The Bearded Iris

A Recalcitrant Wife and Mother Tells All

Cornhole

(Please note: the following blog post was originally published in 2008, when I was clearly still on the sauce. Proceed with caution.) 

I love that my 9-year-old son is a Cub Scout… I do. He has a blast and it is always very wholesome, good clean fun, which I suspect is good for growing children. Soap carving, anyone?

But I have two problems with the whole Cub Scout camp-out thing.

1.) They have a very strict rule that no alcoholic beverages are allowed at camp.

2.) The other moms and dads are very nice. I mean VERY nice. Like the nicest people I have ever met.

In other words—I do not fit in there at all.

And being in the balmy, great outdoors around very nice, responsible parents and 30 loud little boys running amok with sharp sticks and pocket knives really makes me want to soothe myself with a cocktail or two.

But I muscled through the pain and managed to really enjoy myself, and there were a few high points that I’d like to share with you.

First, let’s talk about Cornhole.

Cornhole is a bean-bag tossing game that originated in Ohio. The board looks like this:

Seriously. I’m not making this up.

Apparently, people who play this game are very passionate about it. The dimensions of the board are strictly regulated, as are the bean-bags, the distance between the player and the board, the scoring, etc. However, I had never heard of this “game” until Cub Scout Family Camp when one of the dads asked me “if I wanted to play Cornhole” with him and I almost crapped my pants.

“Excuse me?” I stuttered.

At which point he tossed me a bag of dried corn, pointed to the game board on the ground, and taught me how to play. And you know what? It was really, really fun! But I was DYING, y’all. Because I couldn’t control myself and made a snide crack about how I had never heard the term “Cornhole” outside of the prison movies I so enjoy watching and HE TOTALLY DIDN’T GET IT. He cocked his head to the side and made a “Huh?” face and I quickly realized that I should probably not attempt to joke around with Cub Scout Dads about anything remotely related to S-E-X, prison style or otherwise. These dads are very nice. And very straight. And to some of them, Cornhole is no laughing matter.

But thank God for my husband. As soon as I finished my Cornholing session with Mr. Ohio, I ran as fast as my stumps could carry me to tell my man about the game and we giggled until our faces hurt. We don’t do that very often—my husband is actually one of those Nice Cub Scout Dads—but luckily for me, I must have rubbed off on him a bit (wink wink) because he does appreciate a good dirty joke from time to time. Not often enough, I say, but we’re working on it. I’ll keep rubbing.

So one more really funny thing to share, if you don’t mind.
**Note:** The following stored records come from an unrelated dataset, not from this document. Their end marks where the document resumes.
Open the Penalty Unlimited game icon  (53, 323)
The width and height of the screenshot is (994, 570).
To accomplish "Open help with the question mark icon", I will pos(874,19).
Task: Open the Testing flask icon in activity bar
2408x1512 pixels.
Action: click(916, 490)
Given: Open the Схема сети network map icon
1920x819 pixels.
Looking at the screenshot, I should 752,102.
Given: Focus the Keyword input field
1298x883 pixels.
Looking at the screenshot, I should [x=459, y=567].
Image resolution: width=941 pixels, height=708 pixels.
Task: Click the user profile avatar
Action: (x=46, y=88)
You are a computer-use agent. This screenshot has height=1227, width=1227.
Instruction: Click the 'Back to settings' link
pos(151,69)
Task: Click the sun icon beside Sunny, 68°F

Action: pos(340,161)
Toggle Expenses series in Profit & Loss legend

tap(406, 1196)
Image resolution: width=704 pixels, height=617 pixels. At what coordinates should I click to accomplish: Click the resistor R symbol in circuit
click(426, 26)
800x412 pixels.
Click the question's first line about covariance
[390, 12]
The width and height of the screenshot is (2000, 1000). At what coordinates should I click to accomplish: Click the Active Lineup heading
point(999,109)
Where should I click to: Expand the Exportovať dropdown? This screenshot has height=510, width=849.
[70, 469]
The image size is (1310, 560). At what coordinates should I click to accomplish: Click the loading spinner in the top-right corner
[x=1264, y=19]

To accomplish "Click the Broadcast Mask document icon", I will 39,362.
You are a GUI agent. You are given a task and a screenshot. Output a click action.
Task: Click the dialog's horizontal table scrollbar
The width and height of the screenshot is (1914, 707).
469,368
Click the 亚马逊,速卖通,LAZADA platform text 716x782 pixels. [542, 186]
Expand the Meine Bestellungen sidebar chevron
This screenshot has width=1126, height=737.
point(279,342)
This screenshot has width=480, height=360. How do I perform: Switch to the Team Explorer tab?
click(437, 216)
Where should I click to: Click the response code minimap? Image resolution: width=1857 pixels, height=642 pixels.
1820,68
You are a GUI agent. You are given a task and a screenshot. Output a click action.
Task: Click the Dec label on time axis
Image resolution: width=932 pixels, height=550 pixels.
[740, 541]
The Scoutmaster organized an “Iron Chef” competition between the campers. The kids were divided up into three teams, given access to a pantry of processed foods, and taught various outdoor camp cooking methods, one of which is the Dutch Oven. Honestly, I should force my son to stay in Scouts just for the material.

After the cooking demonstration, the three teams were each assigned a secret ingredient to incorporate into their dishes. My team’s secret ingredient was popcorn. Now, I was just lurking on the edge of the group, having to follow my 19-month-old son, Bucket Head, around and make sure he didn’t wander off and get eaten by a bear, so I wasn’t really helping the kids choose the menu. But watching these other nice nice moms and dads strategize was fascinating.

The main rule of this contest was that the kids had to do all the cooking—the parents could only supervise and control the cooking fuel. But when I learned that my group was stumped about how to use the popcorn in their dish, I just had to butt-in. They had just settled on a simple trail mix of popcorn and nuts when I sidled up to one of the more assertive moms and asked her if we had access to marshmallows and butter. I then planted the seed in her head that if we made popcorn balls out of the popcorn, it would be a real crowd pleaser and something that the kids would have fun making. Wouldn’t you know it? That nice mom hopped on my idea faster than an Ohioan on a stiff ear of corn.

Now, I’m not used to being listened to by anyone other than my team of well-compensated, highly skilled psychiatrists, so suddenly being thrust into the mix of an Iron Chef competition with a team of eager scouts and parents reporting to me was quite the power trip. Suddenly, Bucket Head was fending for himself and I was melting butter and marshmallows in a Dutch Oven, fixin’ to lead my team to victory. You know that phrase “too many cooks in the kitchen”? Well, imagine the extra chaos of an outdoor camp style kitchen with propane fueled burners and a very enthusiastic team of very competitive nice nice parents and their 6-year-old sons. It was mayhem. But the popcorn balls were my idea and I was not going to let my team down, dammit!

Well we oiled up the hands of these seven little kids, and I gotta tell you, I don’t think their hands were all that clean. But rules are rules and we had an Iron Chef style ticking clock to beat, so we greased ’em up and let them dig into the pot and grab handfulls of gooey popcorn and mold them into balls. It was messy. It was sticky. It was germy. But it was really cool.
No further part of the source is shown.